# What you need to do
Continue the article on Medicare coverage for people with MS, starting after its final sentence.

# Document text
--- --- ---

More Medicare Coverage May Soon Help Those with MS

Stuart SchlossmanMisc. MS Related

October 2012
After the
settlement of a landmark class-action lawsuit this
week, Medicare will soon begin paying more often for physical,
occupational and other therapies for large numbers of people with certain
disabilities and chronic conditions such as MS.

While the
reach of change following the ruling is still uncertain, advocates hope that
Medicare will soon pay for many forms of therapy that it did not always cover
before. For people with MS, this may mean more approval for treatments for
spasticity and gait training to prevent falls.


Pending
approval by a federal judge, the settlement would end a lawsuit that accused
Medicare of allowing the contractors that process its claims to use an
“improvement standard” over the last few decades. To the Center for Medicare
Advocacy and the many other organizations that joined the suit, that standard seemed
to call for cutting off physical, occupational and speech therapy, and some
inpatient skilled nursing for many people who had reached a plateau in their
treatment.


Medicare
is supposed to pay for reasonable treatment of an illness or injury
as long as a doctor has prescribed it. For the sort of in-home
care that this week’s settlement may affect the most, a doctor must have
certified that you are, in fact, homebound and have prescribed treatment that
only a skilled practitioner can provide. (The “skilled practitioner” rule keeps
Medicare from paying for assistance with everyday activities like bathing and
dressing.)

--- --- ---

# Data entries
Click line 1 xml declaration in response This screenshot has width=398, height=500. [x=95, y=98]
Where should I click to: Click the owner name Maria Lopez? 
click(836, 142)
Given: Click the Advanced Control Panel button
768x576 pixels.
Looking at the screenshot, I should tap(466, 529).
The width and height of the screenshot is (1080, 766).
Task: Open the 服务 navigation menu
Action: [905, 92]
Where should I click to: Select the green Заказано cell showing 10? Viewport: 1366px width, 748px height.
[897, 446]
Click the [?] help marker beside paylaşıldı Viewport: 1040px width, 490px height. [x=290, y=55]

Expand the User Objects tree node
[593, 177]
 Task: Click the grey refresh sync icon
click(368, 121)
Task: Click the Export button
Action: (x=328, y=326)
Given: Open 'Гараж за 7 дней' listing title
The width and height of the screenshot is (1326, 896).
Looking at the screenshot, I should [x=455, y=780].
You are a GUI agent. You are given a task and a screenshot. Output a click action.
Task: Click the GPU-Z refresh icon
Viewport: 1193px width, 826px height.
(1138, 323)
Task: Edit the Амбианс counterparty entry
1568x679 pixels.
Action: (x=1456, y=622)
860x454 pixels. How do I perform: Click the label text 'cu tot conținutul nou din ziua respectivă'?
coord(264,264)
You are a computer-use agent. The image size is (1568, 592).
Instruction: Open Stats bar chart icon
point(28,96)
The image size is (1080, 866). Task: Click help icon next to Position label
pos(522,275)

--- --- ---

# Your response
The
settlement agreement does not describe itself as an expansion of Medicare
coverage. But it does state that the Centers for Medicare and Medicaid Services
will revise the manuals their contractors use to make clear that coverage “does
not turn on the presence or absence of a beneficiary’s potential for
improvement from the therapy but rather on the beneficiary’s need for skilled
care.”


The
settlement also specifies that skilled care can qualify for Medicare coverage
even if it merely maintains someone’s current condition or prevents or slows
further deterioration. Certain patients who have had claims rejected will be
able to resubmit them.


It is
anticipated to take a couple of months before the judge approves the
settlement, and then a year or more until the Medicare billing contractors get
the newly clarified manuals.


Even so,
some patient advocates see no reason for people not to demand coverage that
maintains their condition or slows deterioration right now, given that Medicare
was supposed to be paying for it all along.